Only when he has played an entire season will one be able to properly judge Kackert and see just how he was able to absorb the pounding inherent in playing the running back position.

He’s not a scat-back in the mould of a Brandon Whitaker, and in no way, shape or form is Kackert a downhill runner like his predecessor Cory Boyd.

In many ways, Kackert is unique, but he’s not exempt from the grind of playing a very demanding role, and the toll of back-to-back games against Hamilton within a five-day span has clearly surfaced.

On Wednesday, for example, Kackert’s first-team reps were taken by Gerald Riggs Jr., who may or may not start against B.C. this Saturday as the Argos begin a stretch that sees the team play three straight away games.

By Thursday, a lot more will be known, though it’s not part of football’s routine to ever give an opponent any kind of insight when it’s not mandatory.

“It’s wait and see with Chad,’’ began head coach Scott Milanovich. “We have to prepare like he won’t (be starting).”

With so much that gets played out in any football game, so much gets overlooked, especially when a rivalry is featured and big plays are being produced or yielded on virtually every centre-to-quarterback exchange.

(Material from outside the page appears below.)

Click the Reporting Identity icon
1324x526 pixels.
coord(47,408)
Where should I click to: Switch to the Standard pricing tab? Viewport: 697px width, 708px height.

En route to beating up the Ticats to the tune of 45-31, a game in which the Argos led 42-17 midway through the final quarter, Kackert was getting beaten up himself.

During a brief stretch that began late in the third quarter and carried over in the early minutes of the final period, veteran Jeff Johnson had to replace Kackert, who ended the day by accumulating in excess of 200 yards from scrimmage.

Given his low centre of gravity, opponents tackle low, an approach that will compromise ankles, quads and hamstrings.

Kackert isn’t a between-the-tackles runner, preferring to use his quickness by attacking the outside, but he’ll invite contact and Milanovich noticed how Kackert tried to run over Ticat defenders down field.

For now, the Argos aren’t reading anything into Kackert’s ability to withstand sustained punishment until a greater body of work gets compiled.

Then again, no one is injury-free, let-alone a running back.

Maybe it’s just a function of monitoring Kackert’s practice load, perhaps it’s a bigger issue if Kackert is unable to go against the Lions.

Big picture, it could be that Kackert, who started for Boyd last season as an injury fill-in, just isn’t used to the weekly grind given his previous status as backup and his current state might be easily dismissed.

But there is a chance Riggs Jr. ma y get his long-awaited shot.

During the pre-season, he certainly forced the Argos to take a hard look at their backup tailback, running hard out of backfield when touches were given and serving as a reliable receiving threat when asked to run routes.

Riggs Jr. is a little bigger than Kackert and runs more between the tackles than outside.

“He has a burst, too,’’ Milanovich said of Riggs Jr. “They’re both complete backs.

“Chad’s really good in space, catching the ball and making people miss. What makes him special is he gets going so quickly, he’s from stop to full speed so fast that it makes it difficult to get him down. They’re both a little different.”